O Ceará registrou uma das menores taxas de desemprego da série histórica para o primeiro trimestre do ano, segundo dados divulgados nesta quinta-feira (14) pelo Instituto Brasileiro de Geografia e Estatística (IBGE).

De acordo com a Pesquisa Nacional por Amostra de Domicílios (Pnad) Contínua Trimestral, a taxa de desocupação no estado ficou em 7,3% no primeiro trimestre de 2026, índice semelhante ao registrado no mesmo período de 2012.

📉 Número de desempregados caiu no Ceará
Os dados apontam que o número de pessoas desocupadas no estado caiu de 306 mil, no primeiro trimestre de 2025, para 282 mil em 2026.

A redução representa 24 mil pessoas a menos em busca de emprego no comparativo anual.

Nas redes sociais, o governador Elmano de Freitas comemorou os resultados divulgados pelo IBGE.

“Mais emprego, renda e oportunidades para o povo cearense. Isso é resultado de muito trabalho, investimentos, geração de oportunidades e confiança no crescimento do nosso estado”, afirmou.

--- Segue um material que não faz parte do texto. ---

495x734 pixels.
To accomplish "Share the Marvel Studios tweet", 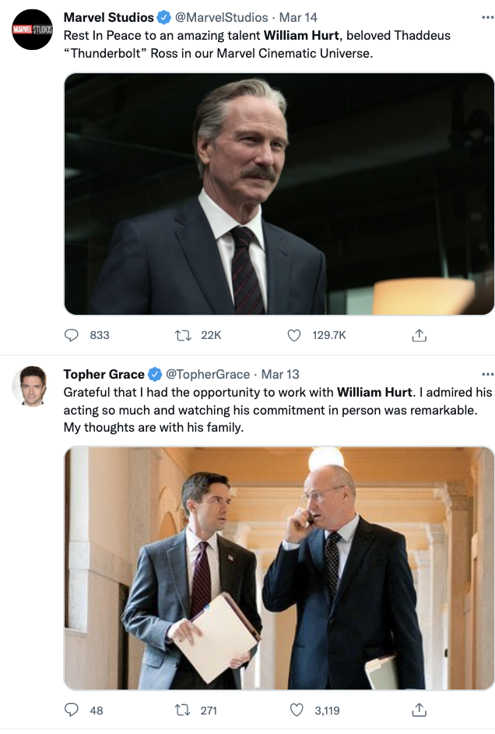I will coord(419,335).
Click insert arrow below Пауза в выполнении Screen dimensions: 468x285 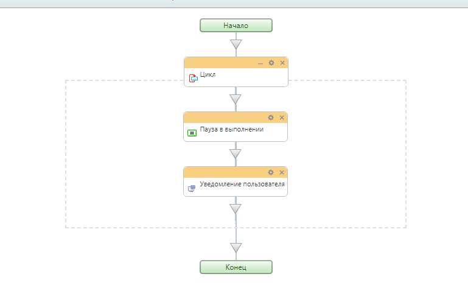(235, 154)
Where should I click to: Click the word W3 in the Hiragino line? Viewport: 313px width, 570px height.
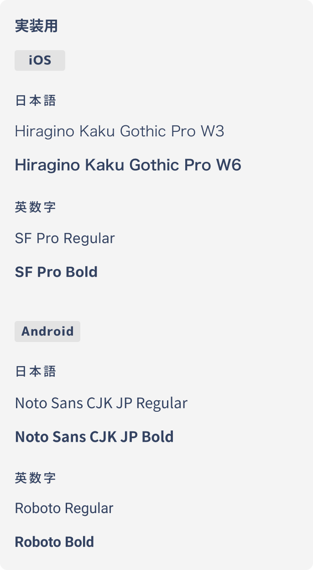(212, 132)
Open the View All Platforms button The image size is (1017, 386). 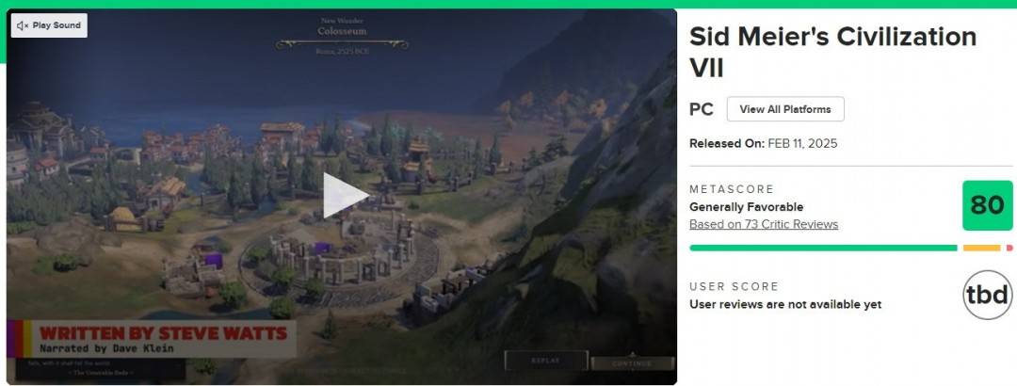coord(785,109)
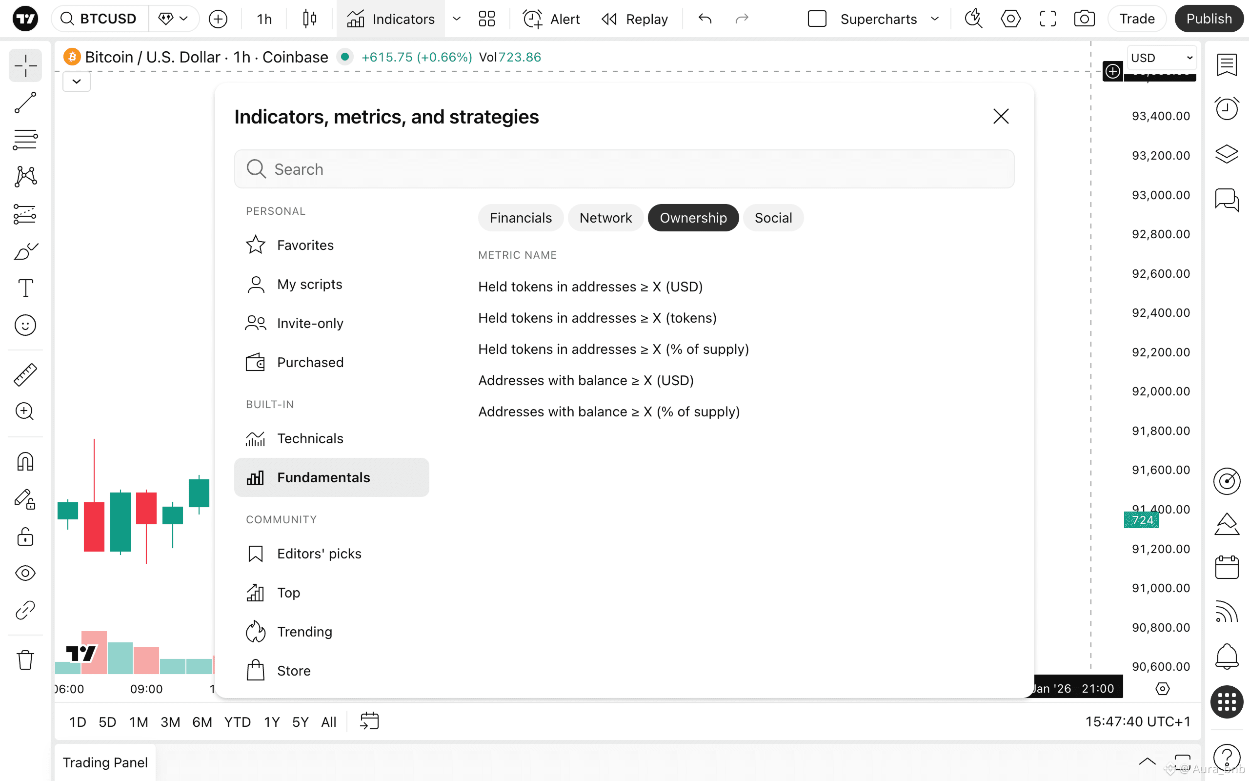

💼 Ceará amplia geração de empregos formais
A população ocupada do Ceará chegou a 3,603 milhões de pessoas no primeiro trimestre deste ano.

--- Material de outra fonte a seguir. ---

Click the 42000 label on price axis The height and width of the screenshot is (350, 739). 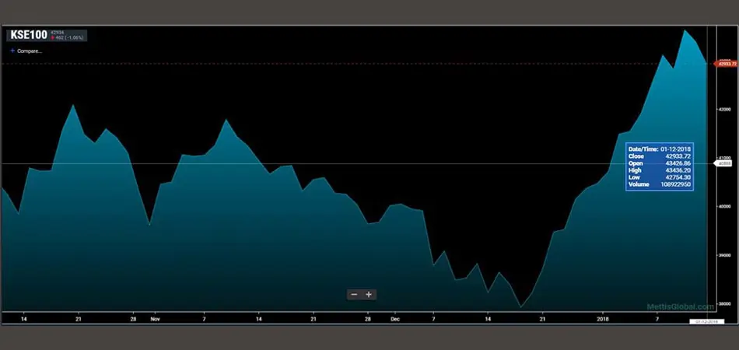[x=725, y=110]
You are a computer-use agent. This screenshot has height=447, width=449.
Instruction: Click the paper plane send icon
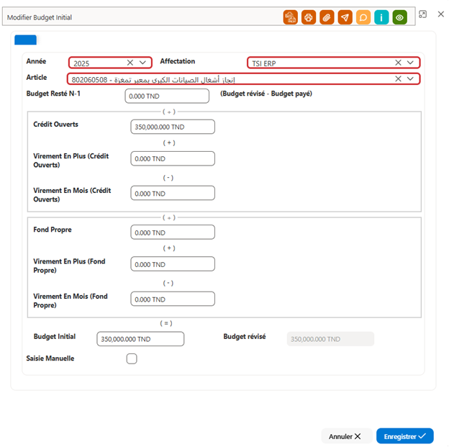coord(345,17)
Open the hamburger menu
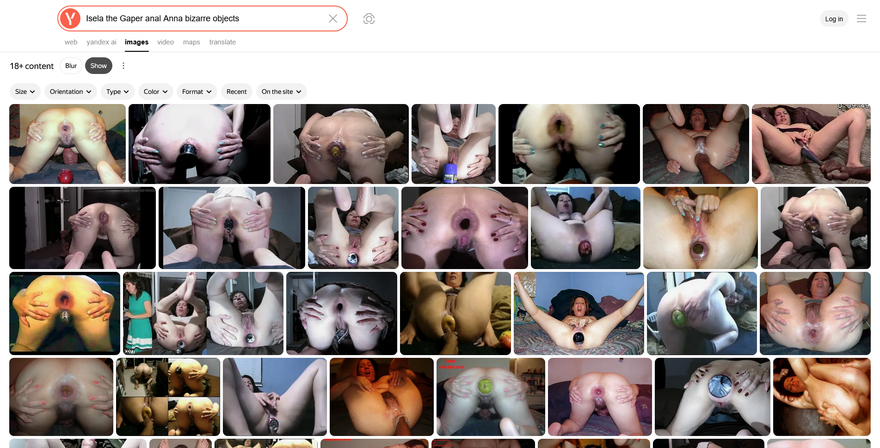Image resolution: width=880 pixels, height=448 pixels. (861, 18)
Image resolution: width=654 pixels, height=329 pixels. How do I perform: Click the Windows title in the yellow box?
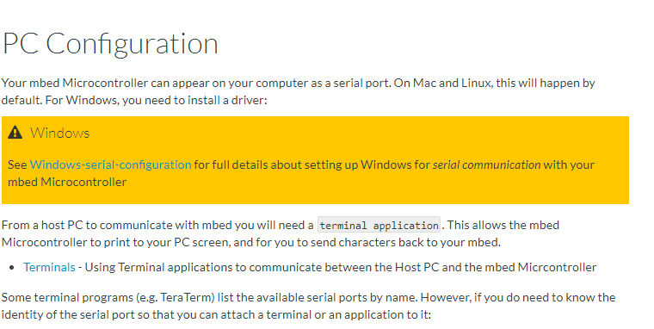pyautogui.click(x=59, y=133)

O número representa aumento de 84 mil trabalhadores em relação ao mesmo período de 2025.

O nível de ocupação do estado — indicador que mede o percentual de pessoas trabalhando em relação à população em idade ativa — subiu de 46,5% para 47,6%.

📑 Empregos com carteira assinada puxaram crescimento
O levantamento também mostrou avanço do emprego formal no setor privado.

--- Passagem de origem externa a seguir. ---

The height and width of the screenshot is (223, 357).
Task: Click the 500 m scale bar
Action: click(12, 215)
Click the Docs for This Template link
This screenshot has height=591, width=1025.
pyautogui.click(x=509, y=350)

O número de trabalhadores com carteira assinada passou de:

  • 940 mil no primeiro trimestre de 2025;
  • para 1,037 milhão em 2026.

O resultado também superou o registrado no quarto trimestre do ano passado.

O secretário do Trabalho do Ceará, Vladyson Viana, destacou que o crescimento do emprego formal garante maior proteção social aos trabalhadores.

“Nos alegra saber que os empregos foram gerados principalmente pelo setor privado, com carteira assinada, garantindo ao trabalhador todos os benefícios da legislação trabalhista”, afirmou.

💰 Renda média também apresentou crescimento
A pesquisa do IBGE revelou ainda aumento no rendimento médio mensal dos trabalhadores cearenses.

A renda média passou de:

  • R$ 2.333 no primeiro trimestre de 2025;
  • para R$ 2.597 no mesmo período de 2026.

👥 Número de desalentados caiu
Outro indicador que apresentou melhora foi o número de pessoas desalentadas — aquelas que desistiram de procurar emprego.

Segundo a Pnad Contínua:

  • eram 294 mil pessoas no primeiro trimestre de 2025;
  • o número caiu para 219 mil em 2026.

A redução foi de 75 mil pessoas no período analisado.

📊 Pnad acompanha mercado de trabalho brasileiro
A Pesquisa Nacional por Amostra de Domicílios Contínua é divulgada trimestralmente pelo IBGE e monitora indicadores relacionados ao mercado de trabalho, renda e ocupação no Brasil.

O levantamento é utilizado como principal referência estatística sobre emprego e desemprego no país.